(Beginning of Data provided)

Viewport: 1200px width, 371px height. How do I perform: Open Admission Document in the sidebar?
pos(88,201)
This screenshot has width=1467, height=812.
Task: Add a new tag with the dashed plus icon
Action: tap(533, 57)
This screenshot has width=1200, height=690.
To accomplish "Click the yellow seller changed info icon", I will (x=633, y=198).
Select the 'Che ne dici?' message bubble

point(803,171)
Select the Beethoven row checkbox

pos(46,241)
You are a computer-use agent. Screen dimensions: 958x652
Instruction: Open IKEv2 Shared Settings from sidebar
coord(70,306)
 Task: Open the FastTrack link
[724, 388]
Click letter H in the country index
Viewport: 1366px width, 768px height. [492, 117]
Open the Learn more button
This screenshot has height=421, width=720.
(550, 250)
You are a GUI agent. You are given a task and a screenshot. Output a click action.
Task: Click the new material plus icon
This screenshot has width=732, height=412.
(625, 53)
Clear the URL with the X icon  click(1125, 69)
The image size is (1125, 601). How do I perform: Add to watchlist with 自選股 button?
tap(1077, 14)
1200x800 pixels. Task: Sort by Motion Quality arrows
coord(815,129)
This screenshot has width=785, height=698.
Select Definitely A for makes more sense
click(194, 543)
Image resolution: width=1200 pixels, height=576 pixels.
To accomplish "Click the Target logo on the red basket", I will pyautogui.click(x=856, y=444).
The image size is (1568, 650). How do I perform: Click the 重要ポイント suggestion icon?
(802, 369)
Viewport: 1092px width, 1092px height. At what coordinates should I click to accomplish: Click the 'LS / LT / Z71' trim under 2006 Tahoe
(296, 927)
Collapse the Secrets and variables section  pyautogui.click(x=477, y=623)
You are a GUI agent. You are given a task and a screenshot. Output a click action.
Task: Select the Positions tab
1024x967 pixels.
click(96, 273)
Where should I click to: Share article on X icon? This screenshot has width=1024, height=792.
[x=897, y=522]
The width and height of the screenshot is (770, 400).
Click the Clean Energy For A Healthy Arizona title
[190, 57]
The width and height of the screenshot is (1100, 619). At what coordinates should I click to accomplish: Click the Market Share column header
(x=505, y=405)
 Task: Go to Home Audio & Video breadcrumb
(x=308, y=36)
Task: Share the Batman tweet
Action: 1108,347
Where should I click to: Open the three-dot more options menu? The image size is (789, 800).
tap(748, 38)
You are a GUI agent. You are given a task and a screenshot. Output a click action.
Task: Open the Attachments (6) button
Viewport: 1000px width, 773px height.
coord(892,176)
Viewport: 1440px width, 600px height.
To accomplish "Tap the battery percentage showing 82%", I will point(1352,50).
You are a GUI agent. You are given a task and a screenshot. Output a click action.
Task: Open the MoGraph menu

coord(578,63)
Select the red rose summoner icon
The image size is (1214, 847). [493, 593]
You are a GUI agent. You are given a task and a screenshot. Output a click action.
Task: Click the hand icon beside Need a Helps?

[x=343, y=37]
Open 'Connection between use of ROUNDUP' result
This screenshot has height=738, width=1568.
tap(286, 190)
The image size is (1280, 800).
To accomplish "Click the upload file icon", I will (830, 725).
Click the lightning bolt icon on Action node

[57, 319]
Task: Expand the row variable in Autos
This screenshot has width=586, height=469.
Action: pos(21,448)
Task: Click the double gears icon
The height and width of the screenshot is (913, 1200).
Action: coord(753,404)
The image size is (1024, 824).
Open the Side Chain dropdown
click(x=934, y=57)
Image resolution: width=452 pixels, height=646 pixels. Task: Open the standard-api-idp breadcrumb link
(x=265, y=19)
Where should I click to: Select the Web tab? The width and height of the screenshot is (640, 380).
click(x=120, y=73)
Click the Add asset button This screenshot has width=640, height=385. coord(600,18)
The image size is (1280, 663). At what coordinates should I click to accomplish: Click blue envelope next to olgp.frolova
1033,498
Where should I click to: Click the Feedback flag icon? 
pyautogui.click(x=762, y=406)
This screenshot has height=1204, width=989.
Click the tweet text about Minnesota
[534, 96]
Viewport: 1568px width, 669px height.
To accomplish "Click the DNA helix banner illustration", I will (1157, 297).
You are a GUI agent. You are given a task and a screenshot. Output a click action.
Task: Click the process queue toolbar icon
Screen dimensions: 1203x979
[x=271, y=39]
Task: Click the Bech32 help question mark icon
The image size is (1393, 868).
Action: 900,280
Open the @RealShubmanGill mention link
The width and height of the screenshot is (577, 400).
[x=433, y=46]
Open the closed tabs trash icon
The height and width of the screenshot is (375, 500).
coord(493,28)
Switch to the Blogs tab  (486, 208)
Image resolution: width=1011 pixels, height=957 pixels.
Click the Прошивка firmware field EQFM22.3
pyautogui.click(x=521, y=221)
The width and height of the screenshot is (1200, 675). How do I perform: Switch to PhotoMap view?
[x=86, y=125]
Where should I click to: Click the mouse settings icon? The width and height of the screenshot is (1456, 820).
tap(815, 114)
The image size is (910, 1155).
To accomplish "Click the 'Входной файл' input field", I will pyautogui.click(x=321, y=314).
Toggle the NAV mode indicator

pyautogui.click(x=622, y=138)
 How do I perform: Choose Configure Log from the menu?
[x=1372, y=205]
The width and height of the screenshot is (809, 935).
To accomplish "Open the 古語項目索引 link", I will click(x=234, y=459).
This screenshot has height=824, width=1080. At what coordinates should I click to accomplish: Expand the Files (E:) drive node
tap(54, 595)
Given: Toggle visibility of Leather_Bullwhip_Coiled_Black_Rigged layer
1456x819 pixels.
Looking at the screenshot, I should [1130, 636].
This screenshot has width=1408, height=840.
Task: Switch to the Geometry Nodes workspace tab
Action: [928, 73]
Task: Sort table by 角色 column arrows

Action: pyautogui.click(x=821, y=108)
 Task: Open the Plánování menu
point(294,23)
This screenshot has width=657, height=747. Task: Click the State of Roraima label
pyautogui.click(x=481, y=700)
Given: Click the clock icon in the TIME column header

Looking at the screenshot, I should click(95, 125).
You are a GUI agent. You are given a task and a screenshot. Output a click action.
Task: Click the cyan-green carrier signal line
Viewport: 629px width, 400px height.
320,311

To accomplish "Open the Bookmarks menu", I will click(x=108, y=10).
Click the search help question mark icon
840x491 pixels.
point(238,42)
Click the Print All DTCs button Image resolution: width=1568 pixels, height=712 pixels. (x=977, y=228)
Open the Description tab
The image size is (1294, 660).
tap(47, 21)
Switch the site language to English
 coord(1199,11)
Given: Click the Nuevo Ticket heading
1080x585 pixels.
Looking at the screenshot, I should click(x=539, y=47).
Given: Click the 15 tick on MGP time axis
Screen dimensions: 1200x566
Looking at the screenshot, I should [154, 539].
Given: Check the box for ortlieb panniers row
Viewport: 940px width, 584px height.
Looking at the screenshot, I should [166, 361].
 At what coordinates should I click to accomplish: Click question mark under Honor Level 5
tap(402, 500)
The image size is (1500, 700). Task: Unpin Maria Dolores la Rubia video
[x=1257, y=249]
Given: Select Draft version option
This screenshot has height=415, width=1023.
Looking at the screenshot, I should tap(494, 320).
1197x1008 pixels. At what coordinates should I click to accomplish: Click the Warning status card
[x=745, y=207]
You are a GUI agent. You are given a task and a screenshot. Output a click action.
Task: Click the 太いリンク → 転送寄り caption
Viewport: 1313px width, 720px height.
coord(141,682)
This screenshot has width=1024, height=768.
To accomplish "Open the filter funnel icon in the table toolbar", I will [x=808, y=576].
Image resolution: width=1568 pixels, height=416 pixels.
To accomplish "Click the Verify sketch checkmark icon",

(End of Data provided)

### Exercise requirements
Set every line down again exactly. Begin with the first line of the entries and finish with the line containing "This screenshot has width=1200, height=690.".

### Written response
Viewport: 1200px width, 371px height. How do I perform: Open Admission Document in the sidebar?
pos(88,201)
This screenshot has width=1467, height=812.
Task: Add a new tag with the dashed plus icon
Action: tap(533, 57)
This screenshot has width=1200, height=690.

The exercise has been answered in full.